— Stored data entries —
- Opening Delimiter -
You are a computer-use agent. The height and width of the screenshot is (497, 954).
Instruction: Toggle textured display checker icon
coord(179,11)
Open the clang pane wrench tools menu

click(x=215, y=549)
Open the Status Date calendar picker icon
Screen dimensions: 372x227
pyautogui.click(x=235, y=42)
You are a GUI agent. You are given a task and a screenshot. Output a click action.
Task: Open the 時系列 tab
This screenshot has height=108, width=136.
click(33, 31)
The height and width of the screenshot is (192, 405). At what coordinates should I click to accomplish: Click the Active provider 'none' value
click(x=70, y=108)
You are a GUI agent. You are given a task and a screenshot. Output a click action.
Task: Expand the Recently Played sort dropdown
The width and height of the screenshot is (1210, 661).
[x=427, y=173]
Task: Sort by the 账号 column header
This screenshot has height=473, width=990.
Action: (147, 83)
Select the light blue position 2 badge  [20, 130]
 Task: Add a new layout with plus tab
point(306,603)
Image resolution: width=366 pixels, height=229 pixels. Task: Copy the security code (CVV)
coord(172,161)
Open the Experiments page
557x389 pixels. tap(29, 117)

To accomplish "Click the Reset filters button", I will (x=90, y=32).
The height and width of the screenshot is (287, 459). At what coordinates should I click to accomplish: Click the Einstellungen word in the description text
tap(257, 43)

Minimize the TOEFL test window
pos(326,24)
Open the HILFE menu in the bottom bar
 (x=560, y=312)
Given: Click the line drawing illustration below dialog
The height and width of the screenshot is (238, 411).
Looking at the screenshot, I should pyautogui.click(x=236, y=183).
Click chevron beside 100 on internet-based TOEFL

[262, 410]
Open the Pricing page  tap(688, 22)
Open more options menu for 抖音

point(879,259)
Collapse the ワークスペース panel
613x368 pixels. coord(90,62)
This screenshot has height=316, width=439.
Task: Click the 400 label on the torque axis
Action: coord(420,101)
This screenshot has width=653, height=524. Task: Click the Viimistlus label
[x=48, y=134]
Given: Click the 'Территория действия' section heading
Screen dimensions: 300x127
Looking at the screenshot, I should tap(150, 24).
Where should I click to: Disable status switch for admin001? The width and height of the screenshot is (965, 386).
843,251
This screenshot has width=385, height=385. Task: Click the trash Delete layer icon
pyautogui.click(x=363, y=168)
- Closing Delimiter -
— WORK ORDER —
Output each record exactly, leaving nothing out.

— COMPLETED TASK —
You are a computer-use agent. The height and width of the screenshot is (497, 954).
Instruction: Toggle textured display checker icon
coord(179,11)
Open the clang pane wrench tools menu

click(x=215, y=549)
Open the Status Date calendar picker icon
Screen dimensions: 372x227
pyautogui.click(x=235, y=42)
You are a GUI agent. You are given a task and a screenshot. Output a click action.
Task: Open the 時系列 tab
This screenshot has height=108, width=136.
click(33, 31)
The height and width of the screenshot is (192, 405). At what coordinates should I click to accomplish: Click the Active provider 'none' value
click(x=70, y=108)
You are a GUI agent. You are given a task and a screenshot. Output a click action.
Task: Expand the Recently Played sort dropdown
The width and height of the screenshot is (1210, 661).
[x=427, y=173]
Task: Sort by the 账号 column header
This screenshot has height=473, width=990.
Action: (147, 83)
Select the light blue position 2 badge  [20, 130]
 Task: Add a new layout with plus tab
point(306,603)
Image resolution: width=366 pixels, height=229 pixels. Task: Copy the security code (CVV)
coord(172,161)
Open the Experiments page
557x389 pixels. tap(29, 117)

To accomplish "Click the Reset filters button", I will (x=90, y=32).
The height and width of the screenshot is (287, 459). At what coordinates should I click to accomplish: Click the Einstellungen word in the description text
tap(257, 43)

Minimize the TOEFL test window
pos(326,24)
Open the HILFE menu in the bottom bar
 (x=560, y=312)
Given: Click the line drawing illustration below dialog
The height and width of the screenshot is (238, 411).
Looking at the screenshot, I should pyautogui.click(x=236, y=183).
Click chevron beside 100 on internet-based TOEFL

[262, 410]
Open the Pricing page  tap(688, 22)
Open more options menu for 抖音

point(879,259)
Collapse the ワークスペース panel
613x368 pixels. coord(90,62)
This screenshot has height=316, width=439.
Task: Click the 400 label on the torque axis
Action: coord(420,101)
This screenshot has width=653, height=524. Task: Click the Viimistlus label
[x=48, y=134]
Given: Click the 'Территория действия' section heading
Screen dimensions: 300x127
Looking at the screenshot, I should tap(150, 24).
Where should I click to: Disable status switch for admin001? The width and height of the screenshot is (965, 386).
843,251
This screenshot has width=385, height=385. Task: Click the trash Delete layer icon
pyautogui.click(x=363, y=168)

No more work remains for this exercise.